What the exercise asks
What you give back should match the entries below character for character.

(Saved entries)
....................

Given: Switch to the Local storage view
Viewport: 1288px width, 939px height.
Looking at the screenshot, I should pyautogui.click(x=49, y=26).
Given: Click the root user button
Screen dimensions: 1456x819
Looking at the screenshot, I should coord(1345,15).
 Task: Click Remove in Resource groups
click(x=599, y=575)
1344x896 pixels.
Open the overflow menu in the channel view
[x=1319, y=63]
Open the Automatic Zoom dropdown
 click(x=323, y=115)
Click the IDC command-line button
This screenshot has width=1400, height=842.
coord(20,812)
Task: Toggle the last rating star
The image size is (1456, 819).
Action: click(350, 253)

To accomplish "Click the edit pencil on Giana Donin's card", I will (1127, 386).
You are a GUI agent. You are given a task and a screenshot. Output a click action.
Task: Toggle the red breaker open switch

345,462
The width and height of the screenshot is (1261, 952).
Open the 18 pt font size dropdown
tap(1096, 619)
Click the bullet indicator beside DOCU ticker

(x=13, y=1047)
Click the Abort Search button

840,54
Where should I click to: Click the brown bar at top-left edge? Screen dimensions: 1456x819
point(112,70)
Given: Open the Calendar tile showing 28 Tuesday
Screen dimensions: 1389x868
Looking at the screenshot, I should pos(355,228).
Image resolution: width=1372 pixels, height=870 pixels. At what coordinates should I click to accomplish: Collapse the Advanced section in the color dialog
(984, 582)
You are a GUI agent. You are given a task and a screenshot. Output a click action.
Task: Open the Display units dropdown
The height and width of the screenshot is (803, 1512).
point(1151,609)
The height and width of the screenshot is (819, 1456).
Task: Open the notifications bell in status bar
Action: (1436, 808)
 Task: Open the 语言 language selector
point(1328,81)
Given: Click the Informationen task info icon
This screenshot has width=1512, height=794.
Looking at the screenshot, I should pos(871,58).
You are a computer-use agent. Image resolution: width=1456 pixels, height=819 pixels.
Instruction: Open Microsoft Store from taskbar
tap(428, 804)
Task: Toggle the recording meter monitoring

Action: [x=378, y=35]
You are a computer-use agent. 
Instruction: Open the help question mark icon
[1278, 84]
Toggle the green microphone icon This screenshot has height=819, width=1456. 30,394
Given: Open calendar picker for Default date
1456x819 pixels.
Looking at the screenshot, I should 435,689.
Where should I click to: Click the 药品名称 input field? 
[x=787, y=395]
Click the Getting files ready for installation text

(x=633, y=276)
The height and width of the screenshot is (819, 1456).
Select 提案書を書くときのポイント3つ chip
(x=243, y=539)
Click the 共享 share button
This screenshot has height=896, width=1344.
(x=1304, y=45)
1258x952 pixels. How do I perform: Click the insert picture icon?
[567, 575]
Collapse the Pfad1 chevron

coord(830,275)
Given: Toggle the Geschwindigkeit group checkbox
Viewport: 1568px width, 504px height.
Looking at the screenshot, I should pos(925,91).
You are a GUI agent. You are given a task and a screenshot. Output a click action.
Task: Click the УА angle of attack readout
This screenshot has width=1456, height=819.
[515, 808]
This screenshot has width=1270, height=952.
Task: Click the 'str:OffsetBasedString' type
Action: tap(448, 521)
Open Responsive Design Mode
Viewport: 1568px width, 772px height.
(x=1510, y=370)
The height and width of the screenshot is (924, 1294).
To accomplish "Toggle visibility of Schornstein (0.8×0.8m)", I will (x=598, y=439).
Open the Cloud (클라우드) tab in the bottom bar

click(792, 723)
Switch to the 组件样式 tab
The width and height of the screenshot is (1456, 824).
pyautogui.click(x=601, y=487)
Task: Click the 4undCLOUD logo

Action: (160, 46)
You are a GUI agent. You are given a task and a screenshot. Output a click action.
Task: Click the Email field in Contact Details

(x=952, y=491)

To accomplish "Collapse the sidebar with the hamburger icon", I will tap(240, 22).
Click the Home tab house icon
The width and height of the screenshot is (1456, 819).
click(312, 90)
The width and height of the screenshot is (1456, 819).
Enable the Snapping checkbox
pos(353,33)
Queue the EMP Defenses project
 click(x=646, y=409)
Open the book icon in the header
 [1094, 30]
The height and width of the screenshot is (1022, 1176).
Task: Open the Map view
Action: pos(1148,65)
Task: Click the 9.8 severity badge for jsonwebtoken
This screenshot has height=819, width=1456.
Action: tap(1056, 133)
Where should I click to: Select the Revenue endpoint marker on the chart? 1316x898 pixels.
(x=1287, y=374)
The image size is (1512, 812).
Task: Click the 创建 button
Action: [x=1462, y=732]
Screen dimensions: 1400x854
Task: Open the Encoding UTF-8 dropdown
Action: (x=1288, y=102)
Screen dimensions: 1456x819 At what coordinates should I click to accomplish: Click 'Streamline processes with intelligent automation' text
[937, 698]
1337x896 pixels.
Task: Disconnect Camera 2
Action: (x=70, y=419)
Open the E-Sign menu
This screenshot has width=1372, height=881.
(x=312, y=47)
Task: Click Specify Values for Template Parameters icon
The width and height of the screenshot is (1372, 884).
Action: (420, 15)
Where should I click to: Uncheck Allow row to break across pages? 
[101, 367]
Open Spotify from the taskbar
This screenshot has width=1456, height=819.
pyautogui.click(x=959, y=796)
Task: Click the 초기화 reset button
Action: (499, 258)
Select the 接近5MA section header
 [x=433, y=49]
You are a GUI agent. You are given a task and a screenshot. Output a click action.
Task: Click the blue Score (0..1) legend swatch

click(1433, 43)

....................

Answer space
Given: Switch to the Local storage view
Viewport: 1288px width, 939px height.
Looking at the screenshot, I should pyautogui.click(x=49, y=26).
Given: Click the root user button
Screen dimensions: 1456x819
Looking at the screenshot, I should coord(1345,15).
 Task: Click Remove in Resource groups
click(x=599, y=575)
1344x896 pixels.
Open the overflow menu in the channel view
[x=1319, y=63]
Open the Automatic Zoom dropdown
 click(x=323, y=115)
Click the IDC command-line button
This screenshot has width=1400, height=842.
coord(20,812)
Task: Toggle the last rating star
The image size is (1456, 819).
Action: click(350, 253)

To accomplish "Click the edit pencil on Giana Donin's card", I will (1127, 386).
You are a GUI agent. You are given a task and a screenshot. Output a click action.
Task: Toggle the red breaker open switch

345,462
The width and height of the screenshot is (1261, 952).
Open the 18 pt font size dropdown
tap(1096, 619)
Click the bullet indicator beside DOCU ticker

(x=13, y=1047)
Click the Abort Search button

840,54
Where should I click to: Click the brown bar at top-left edge? Screen dimensions: 1456x819
point(112,70)
Given: Open the Calendar tile showing 28 Tuesday
Screen dimensions: 1389x868
Looking at the screenshot, I should pos(355,228).
Image resolution: width=1372 pixels, height=870 pixels. At what coordinates should I click to accomplish: Collapse the Advanced section in the color dialog
(984, 582)
You are a GUI agent. You are given a task and a screenshot. Output a click action.
Task: Open the Display units dropdown
The height and width of the screenshot is (803, 1512).
point(1151,609)
The height and width of the screenshot is (819, 1456).
Task: Open the notifications bell in status bar
Action: (1436, 808)
 Task: Open the 语言 language selector
point(1328,81)
Given: Click the Informationen task info icon
This screenshot has width=1512, height=794.
Looking at the screenshot, I should pos(871,58).
You are a computer-use agent. Image resolution: width=1456 pixels, height=819 pixels.
Instruction: Open Microsoft Store from taskbar
tap(428, 804)
Task: Toggle the recording meter monitoring

Action: [x=378, y=35]
You are a computer-use agent. 
Instruction: Open the help question mark icon
[1278, 84]
Toggle the green microphone icon This screenshot has height=819, width=1456. 30,394
Given: Open calendar picker for Default date
1456x819 pixels.
Looking at the screenshot, I should 435,689.
Where should I click to: Click the 药品名称 input field? 
[x=787, y=395]
Click the Getting files ready for installation text

(x=633, y=276)
The height and width of the screenshot is (819, 1456).
Select 提案書を書くときのポイント3つ chip
(x=243, y=539)
Click the 共享 share button
This screenshot has height=896, width=1344.
(x=1304, y=45)
1258x952 pixels. How do I perform: Click the insert picture icon?
[567, 575]
Collapse the Pfad1 chevron

coord(830,275)
Given: Toggle the Geschwindigkeit group checkbox
Viewport: 1568px width, 504px height.
Looking at the screenshot, I should pos(925,91).
You are a GUI agent. You are given a task and a screenshot. Output a click action.
Task: Click the УА angle of attack readout
This screenshot has width=1456, height=819.
[515, 808]
This screenshot has width=1270, height=952.
Task: Click the 'str:OffsetBasedString' type
Action: tap(448, 521)
Open Responsive Design Mode
Viewport: 1568px width, 772px height.
(x=1510, y=370)
The height and width of the screenshot is (924, 1294).
To accomplish "Toggle visibility of Schornstein (0.8×0.8m)", I will (x=598, y=439).
Open the Cloud (클라우드) tab in the bottom bar

click(792, 723)
Switch to the 组件样式 tab
The width and height of the screenshot is (1456, 824).
pyautogui.click(x=601, y=487)
Task: Click the 4undCLOUD logo

Action: (160, 46)
You are a GUI agent. You are given a task and a screenshot. Output a click action.
Task: Click the Email field in Contact Details

(x=952, y=491)

To accomplish "Collapse the sidebar with the hamburger icon", I will tap(240, 22).
Click the Home tab house icon
The width and height of the screenshot is (1456, 819).
click(312, 90)
The width and height of the screenshot is (1456, 819).
Enable the Snapping checkbox
pos(353,33)
Queue the EMP Defenses project
 click(x=646, y=409)
Open the book icon in the header
 [1094, 30]
The height and width of the screenshot is (1022, 1176).
Task: Open the Map view
Action: pos(1148,65)
Task: Click the 9.8 severity badge for jsonwebtoken
This screenshot has height=819, width=1456.
Action: tap(1056, 133)
Where should I click to: Select the Revenue endpoint marker on the chart? 1316x898 pixels.
(x=1287, y=374)
The image size is (1512, 812).
Task: Click the 创建 button
Action: [x=1462, y=732]
Screen dimensions: 1400x854
Task: Open the Encoding UTF-8 dropdown
Action: (x=1288, y=102)
Screen dimensions: 1456x819 At what coordinates should I click to accomplish: Click 'Streamline processes with intelligent automation' text
[937, 698]
1337x896 pixels.
Task: Disconnect Camera 2
Action: (x=70, y=419)
Open the E-Sign menu
This screenshot has width=1372, height=881.
(x=312, y=47)
Task: Click Specify Values for Template Parameters icon
The width and height of the screenshot is (1372, 884).
Action: (420, 15)
Where should I click to: Uncheck Allow row to break across pages? 
[101, 367]
Open Spotify from the taskbar
This screenshot has width=1456, height=819.
pyautogui.click(x=959, y=796)
Task: Click the 초기화 reset button
Action: (499, 258)
Select the 接近5MA section header
 [x=433, y=49]
You are a GUI agent. You are given a task and a screenshot. Output a click action.
Task: Click the blue Score (0..1) legend swatch

click(1433, 43)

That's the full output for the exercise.